本作は、ダンジョンが出現した地球を舞台に、探索者として活動する八代夜一が主人公の物語です。彼は探索者の中でも優れた剣士だったのですが、「試練の魔物」と戦った際、片眼を奪われてしまい、以前のような活躍ができなくなってしまいます。本作では、そんな彼が戦う錬金術師「錬金剣士」という新たな道でいかに成り上がっていくのかを描いています。
※宿敵である試練の魔物にリベンジを果たすため、八代夜一は立ち上がる
――あわせて本作の着想についても教えていただけますでしょうか。
ゲームの『アトリエ』シリーズが好きなこともあり、どうにかモノづくりの要素を物語に組み込めないかと考えていたんです。これまでゲームに登場する錬金術師というと、先頭に立って戦うよりも、「後方支援」や「生産職」として描かれることが多かったかと思います。逆に、バリバリに戦闘する錬金術師の物語があっても面白いのではと考える中で、本作の芯となる「錬金剣士」のアイデアが生まれました。
――夜一については「錬金剣士」というジョブもさることながら、隻眼も特徴的ですよね。単純な格好良さ以外にもこの設定にはこだわりがありそうだと感じたのですが。

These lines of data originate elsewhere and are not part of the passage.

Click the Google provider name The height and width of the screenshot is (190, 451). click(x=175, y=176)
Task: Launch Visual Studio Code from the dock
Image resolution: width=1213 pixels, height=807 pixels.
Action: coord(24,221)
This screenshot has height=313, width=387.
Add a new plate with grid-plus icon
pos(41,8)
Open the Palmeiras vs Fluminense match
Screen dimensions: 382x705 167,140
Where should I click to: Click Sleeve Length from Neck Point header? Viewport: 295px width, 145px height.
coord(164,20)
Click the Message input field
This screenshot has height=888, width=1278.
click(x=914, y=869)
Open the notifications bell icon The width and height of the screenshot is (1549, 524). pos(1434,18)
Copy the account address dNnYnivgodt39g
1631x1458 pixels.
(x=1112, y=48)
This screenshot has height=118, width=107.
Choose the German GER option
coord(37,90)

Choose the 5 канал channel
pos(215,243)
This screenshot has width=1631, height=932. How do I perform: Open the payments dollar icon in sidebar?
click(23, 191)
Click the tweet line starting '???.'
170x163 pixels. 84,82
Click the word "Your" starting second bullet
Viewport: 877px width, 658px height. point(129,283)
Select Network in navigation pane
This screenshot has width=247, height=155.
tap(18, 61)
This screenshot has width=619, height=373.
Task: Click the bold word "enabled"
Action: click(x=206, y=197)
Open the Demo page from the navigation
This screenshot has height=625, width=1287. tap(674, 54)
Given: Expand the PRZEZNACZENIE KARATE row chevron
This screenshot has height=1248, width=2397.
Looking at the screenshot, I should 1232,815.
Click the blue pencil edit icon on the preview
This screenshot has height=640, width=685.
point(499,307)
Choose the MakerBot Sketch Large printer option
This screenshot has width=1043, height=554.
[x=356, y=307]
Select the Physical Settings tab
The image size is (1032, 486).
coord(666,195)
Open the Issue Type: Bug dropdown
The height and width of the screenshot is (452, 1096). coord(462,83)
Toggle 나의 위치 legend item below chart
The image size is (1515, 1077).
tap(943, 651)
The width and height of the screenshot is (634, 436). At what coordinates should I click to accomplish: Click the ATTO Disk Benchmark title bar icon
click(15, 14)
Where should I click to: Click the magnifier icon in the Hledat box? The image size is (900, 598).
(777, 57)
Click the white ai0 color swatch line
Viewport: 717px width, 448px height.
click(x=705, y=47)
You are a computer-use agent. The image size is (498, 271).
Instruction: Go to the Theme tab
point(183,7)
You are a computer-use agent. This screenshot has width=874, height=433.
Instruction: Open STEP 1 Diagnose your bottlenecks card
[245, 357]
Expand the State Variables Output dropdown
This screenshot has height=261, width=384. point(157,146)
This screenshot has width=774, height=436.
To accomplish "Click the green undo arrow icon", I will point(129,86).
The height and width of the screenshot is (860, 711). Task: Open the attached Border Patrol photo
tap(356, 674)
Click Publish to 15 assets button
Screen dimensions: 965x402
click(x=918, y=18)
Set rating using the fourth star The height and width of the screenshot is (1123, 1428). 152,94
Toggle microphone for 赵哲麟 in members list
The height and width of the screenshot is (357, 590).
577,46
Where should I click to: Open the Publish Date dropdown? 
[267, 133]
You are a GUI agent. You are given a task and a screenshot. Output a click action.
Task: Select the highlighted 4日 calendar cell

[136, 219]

第一はカッコよさですよね(笑)。隻眼で眼帯を着けている強者って、ロマンがあるじゃないですか。それ以外ですと、夜一が「試練の魔物」に敗北したことを目に見える形で残したかったのも理由の一つです。体に敗北の証拠が残っていることで、夜一の「試練の魔物」との再戦に対する執着心もより深く表現することができますからね。あと、夜一はもともと剣士だったんですけど、片眼を失うと敵との間合いが以前ほど測れなくなってしまうかと思います。そういったハンデをアイテムなどでいかに補完するのかという戦闘中の駆け引きは、隻眼だからこそ描ける面白さだと思います。
※片眼を失った夜一は、アイテムと剣を組み合わせて戦う新たなスタイルを確立する
――ありがとうございます。あとがきでは、本作はほかの現代ダンジョン作品には無い特色を出すことは意識せず、「ダンジョンが現実に現れたらどうなるか」を自身の人生経験を踏まえて想像しながら書いたと語られていました。本作にはどういった経験を反映させたのでしょうか。
お金を稼ぐことの大変さや時間の大切さなど、社会人になってから知ったことは反映させています。主人公を社会人にしたのも、今なら一番実感のともなった描写ができると考えたからです。あとは主人公が何かにのめり込んでいる姿を描きたいとも考えていました。私自身、社会人をしながらも創作活動にのめり込んでいるので、そういった部分は夜一と重なるところもあると考えています。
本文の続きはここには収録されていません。